What you need to do: Repeat only the lines from the one containing "The image size is (1007, 274)." to the final line below, exactly as they read, and leave every picture out.

Segment Start: Input for this task

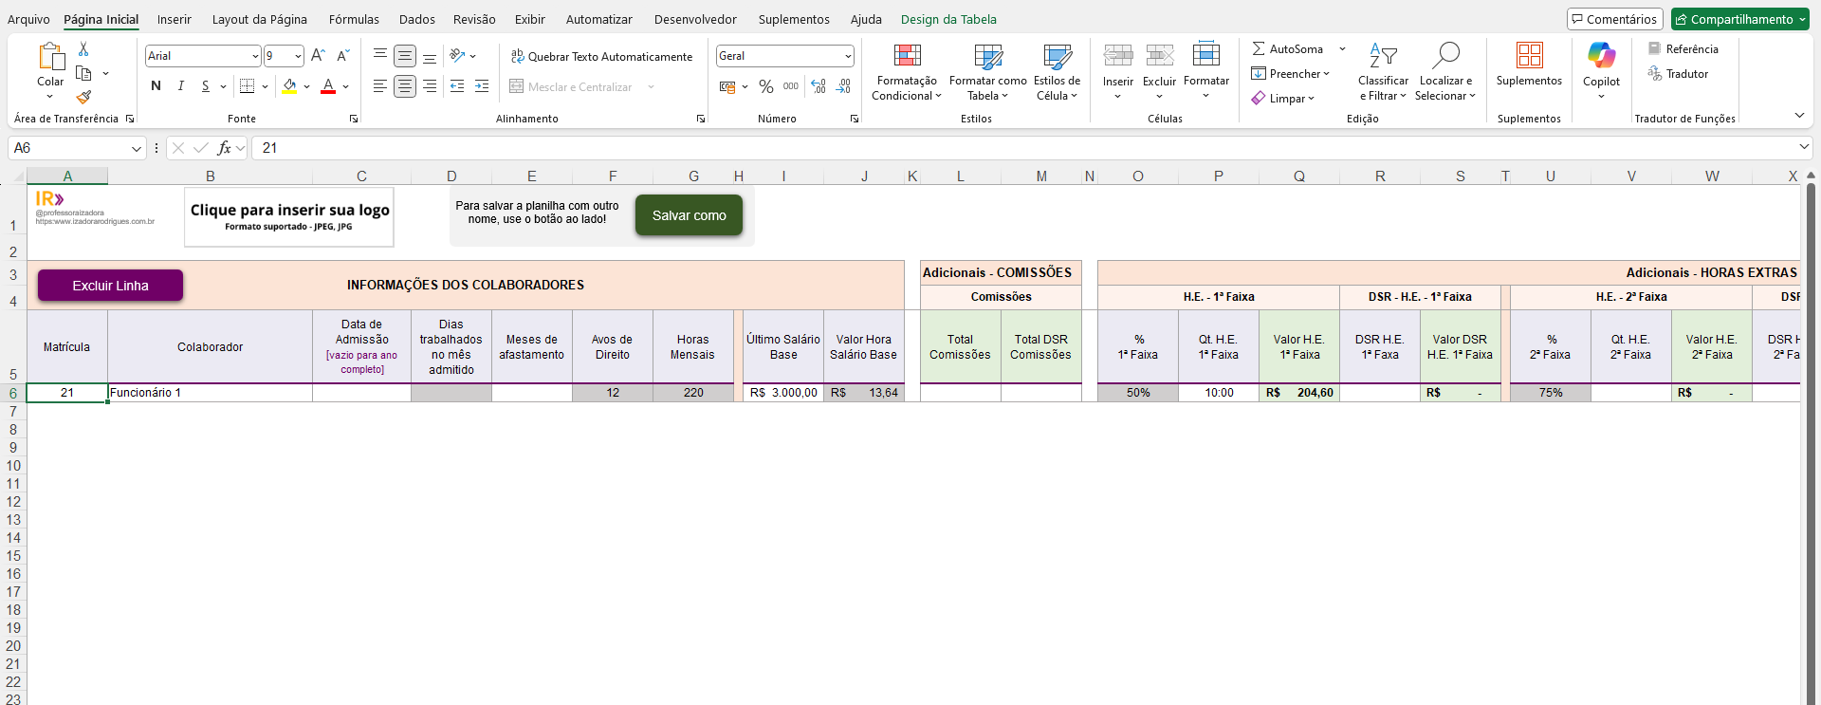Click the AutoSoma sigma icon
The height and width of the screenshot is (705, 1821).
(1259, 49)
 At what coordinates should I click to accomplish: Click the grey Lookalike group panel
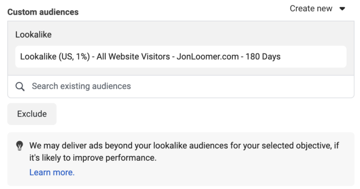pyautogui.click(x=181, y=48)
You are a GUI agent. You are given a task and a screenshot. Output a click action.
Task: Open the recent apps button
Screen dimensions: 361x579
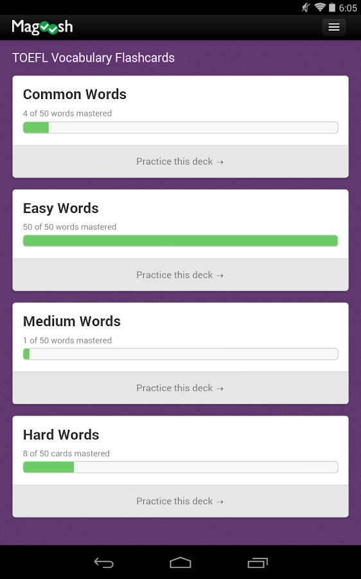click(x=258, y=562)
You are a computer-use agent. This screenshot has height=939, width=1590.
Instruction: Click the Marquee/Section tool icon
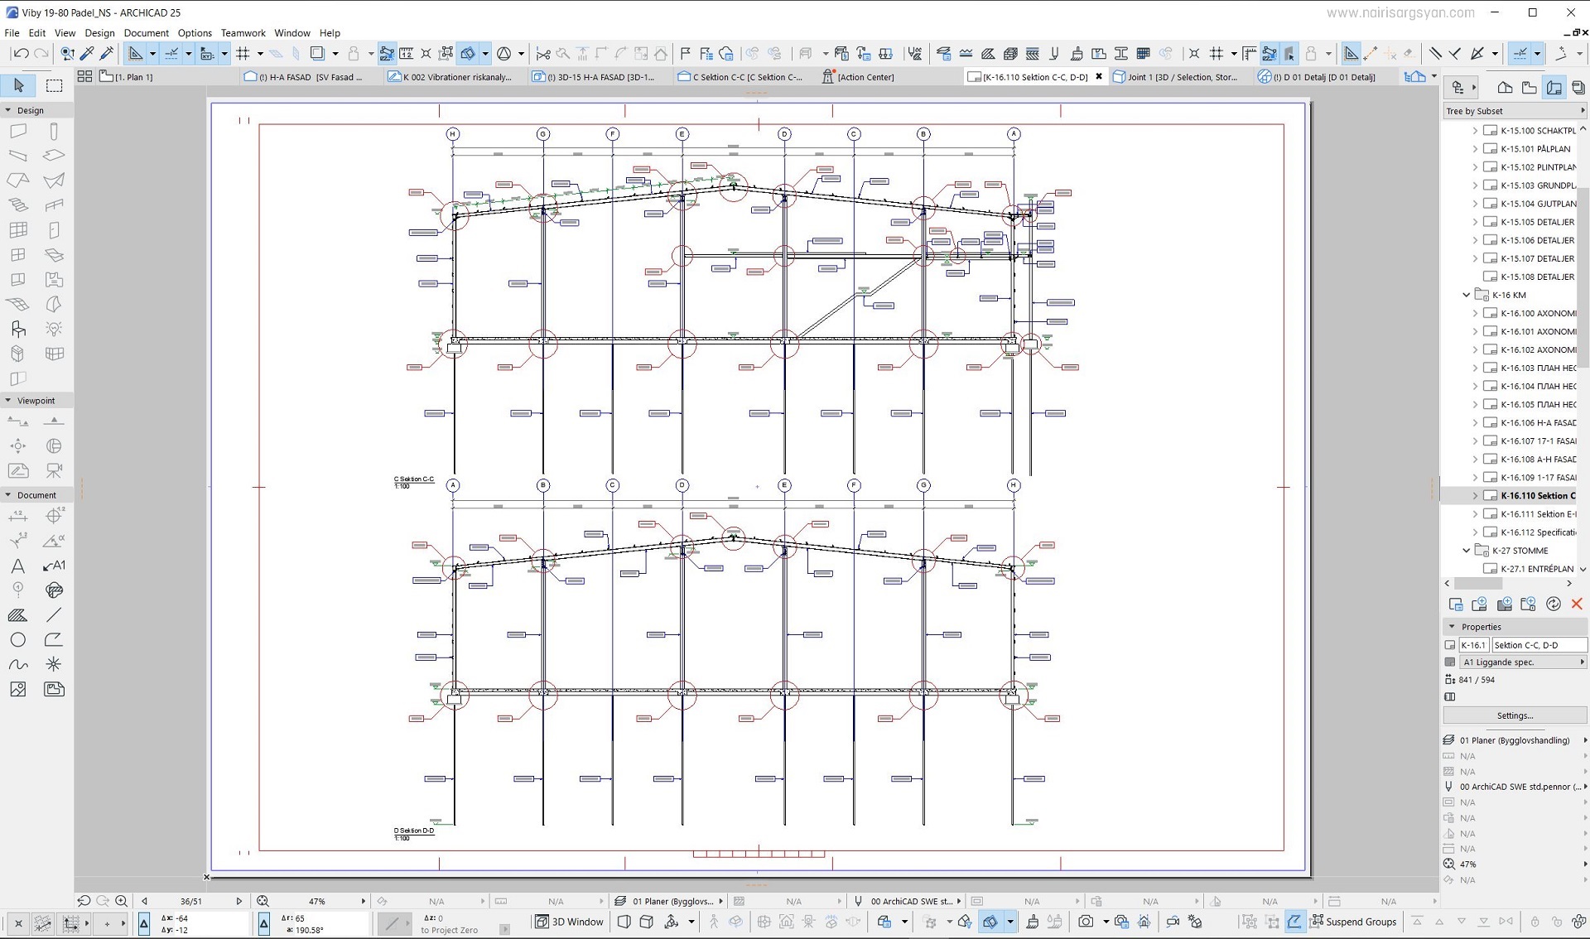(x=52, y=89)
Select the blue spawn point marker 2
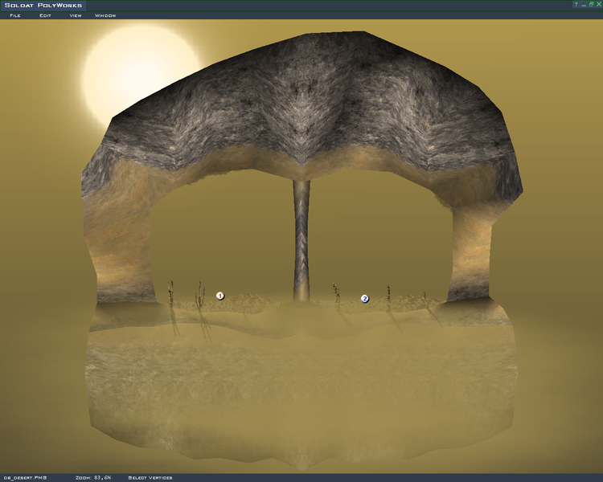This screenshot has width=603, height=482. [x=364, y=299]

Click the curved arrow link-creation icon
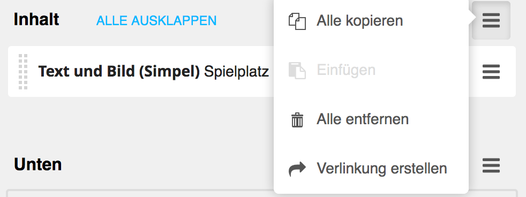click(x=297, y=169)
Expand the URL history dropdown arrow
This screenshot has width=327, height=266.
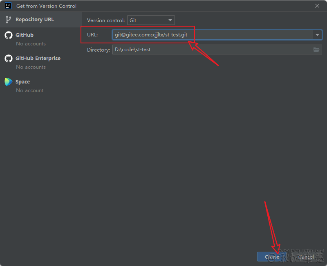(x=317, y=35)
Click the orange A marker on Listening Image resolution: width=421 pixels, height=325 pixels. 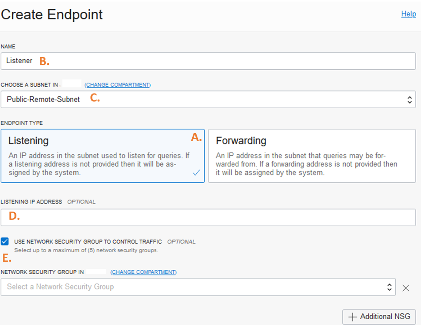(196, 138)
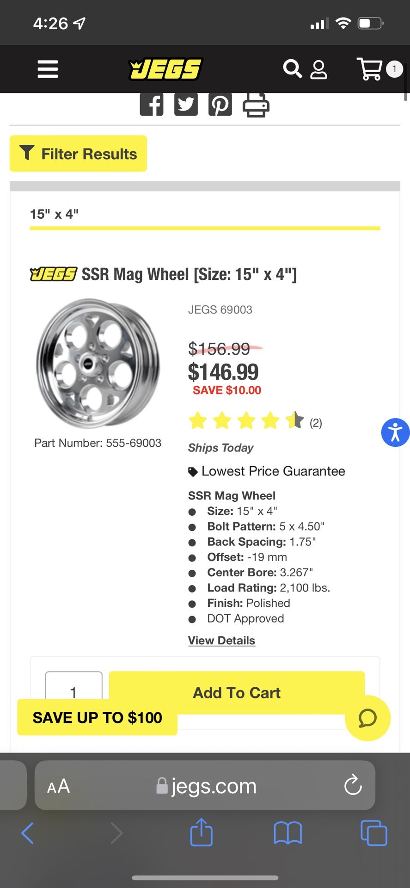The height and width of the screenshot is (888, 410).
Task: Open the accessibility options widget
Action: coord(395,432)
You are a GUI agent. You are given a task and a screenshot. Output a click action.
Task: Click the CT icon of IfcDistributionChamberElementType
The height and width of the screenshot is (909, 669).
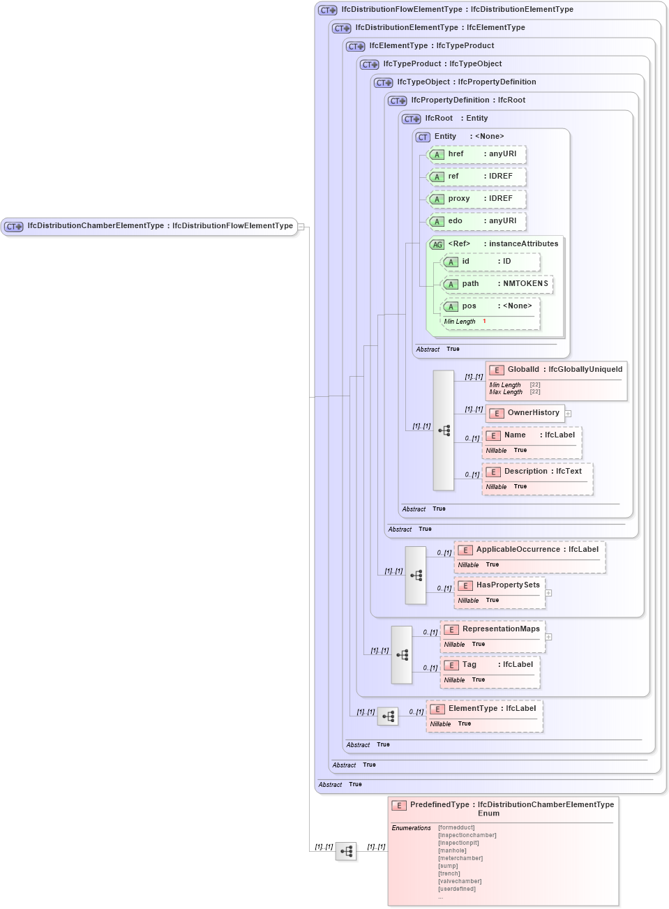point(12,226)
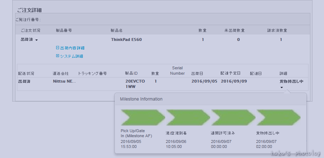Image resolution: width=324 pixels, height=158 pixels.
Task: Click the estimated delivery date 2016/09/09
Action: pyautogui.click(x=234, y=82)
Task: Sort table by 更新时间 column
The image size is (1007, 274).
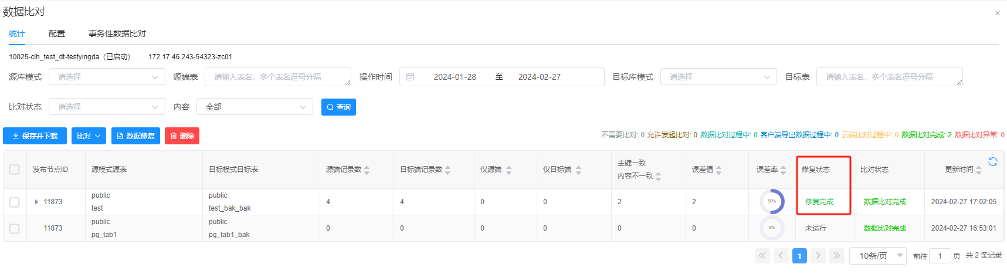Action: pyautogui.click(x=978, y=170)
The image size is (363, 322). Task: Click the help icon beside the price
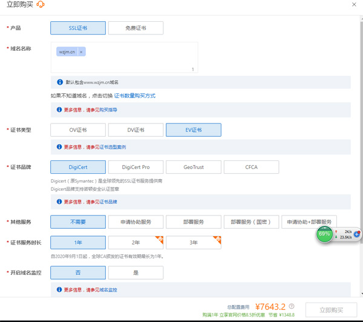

Segment End: Input for this task

Exercise response:
The image size is (1007, 274).
Action: pyautogui.click(x=978, y=170)
The image size is (363, 322). Task: Click the help icon beside the price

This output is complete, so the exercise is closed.